In the Middle, a Chimera—

—The Milieux Institute for Arts, Culture and Technology is proud to announce its major end-of-year exhibition and symposium, In the Middle, a Chimera, taking place from May 5th to the 18th with a warm-up segment from April 21st to May 4th. The Institute will be partnering with artist-run centre Eastern Bloc and Indigenous artist-run centre daphne for the exhibition, and the international contemporary art gallery Fondation PHI for a workshop featuring US researcher/artist Caroline Sinders. Additional international participating artists will be announced at a later date. The programming will begin with the book launch for Chris Salter’s Sensing machines: How sensors shape our everyday life & Sofian Audry’s Art in the Age of Machine Learning (both MIT Press) at Anteism on April 21st.
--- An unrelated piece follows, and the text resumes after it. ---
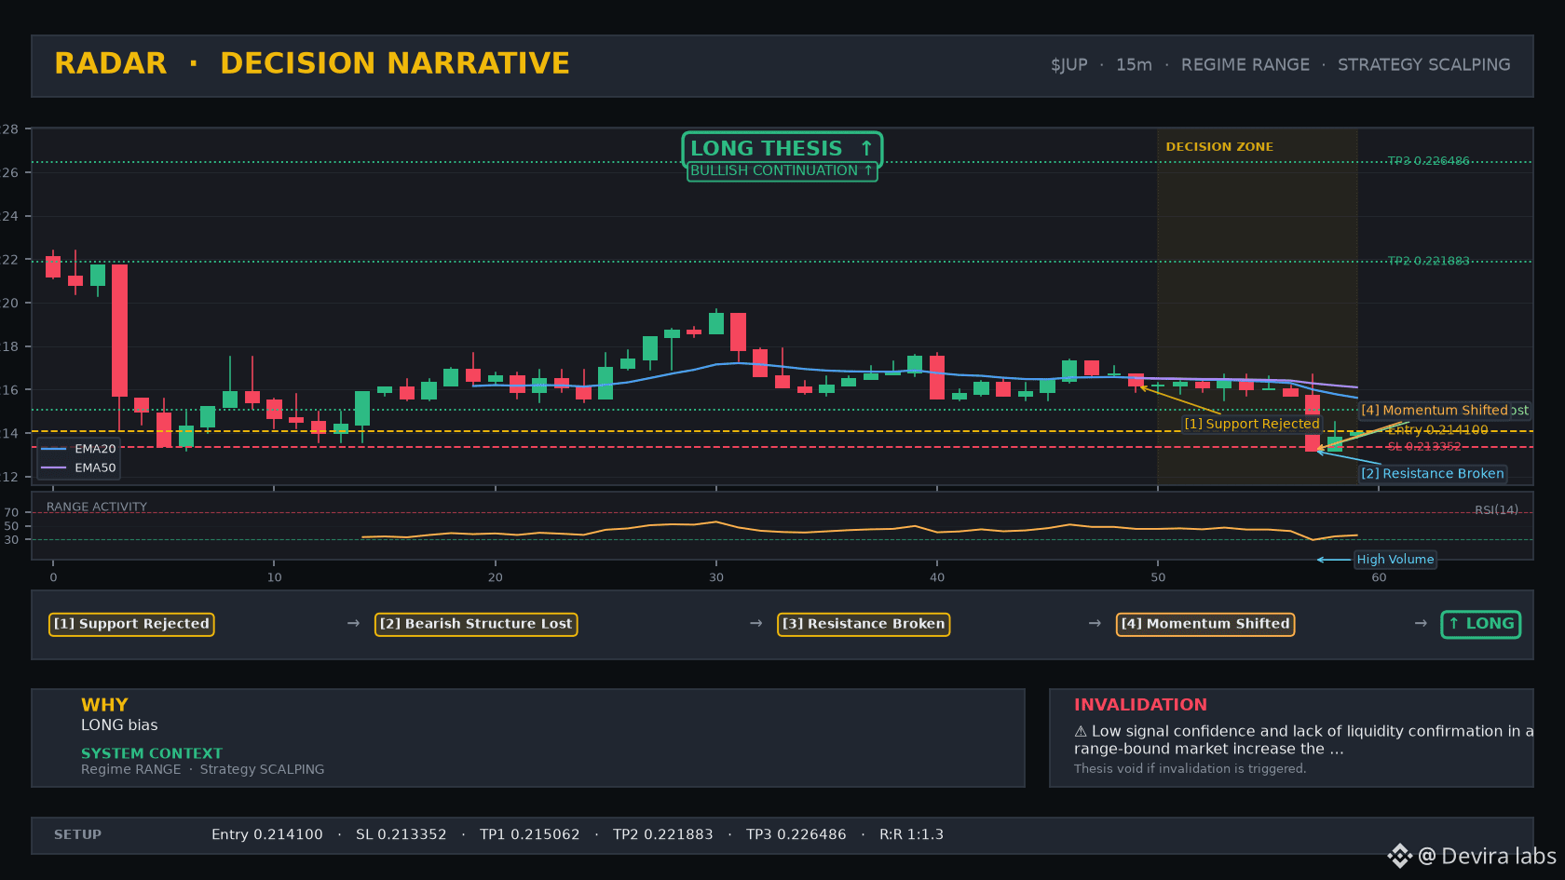Click the arrow after Resistance Broken step
Image resolution: width=1565 pixels, height=880 pixels.
1096,623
Though theoretically an exhibition, In the Middle’s structure will feel more like that of a biennale: a dynamism will imbue these two weeks, bringing viewers to see affixed projects and ephemeral endeavours throughout the city. This will all take place concurrently with a symposium segment (May 13th) where Milieux researchers and alumnae will present their current projects

The exhibition/symposium marks the first show for the Institute since 2018’s Sights of Feeling, and the first event of its kind for Milieux. The approach for In the Middle, a Chimera is to shift the organizational strategy to horizontally oriented project planning, with an emphasis placed on mutual exchange and community-building. Milieux has selected institutions and spaces to work with based on their varied positions with the idea that they could all mutually benefit from collaborating with each other. This applies as well to the curatorial approach: emerging artists/student members selected will exhibit alongside more established artists, bringing to the first advantageous visibility and the promise of future opportunities, and to the latter new ideas from the forthcoming artists generation.  
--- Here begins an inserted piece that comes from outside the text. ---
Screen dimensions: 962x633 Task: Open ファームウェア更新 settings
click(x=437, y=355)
In the Middle, a Chimera considers how new, breakthrough technology developed under the veil of capitalism inevitably bends to its whirling, maelstrom pull (sometimes despite more communitarian originary intentions): the goal of this exhibition/project is to envision and develop community-oriented futures where this pull is redirected towards mutually beneficial relationships, and ways in which we might undermine or re-conceptualize these technologies to not only nurture ourselves but our surrounding ecosystems and environments.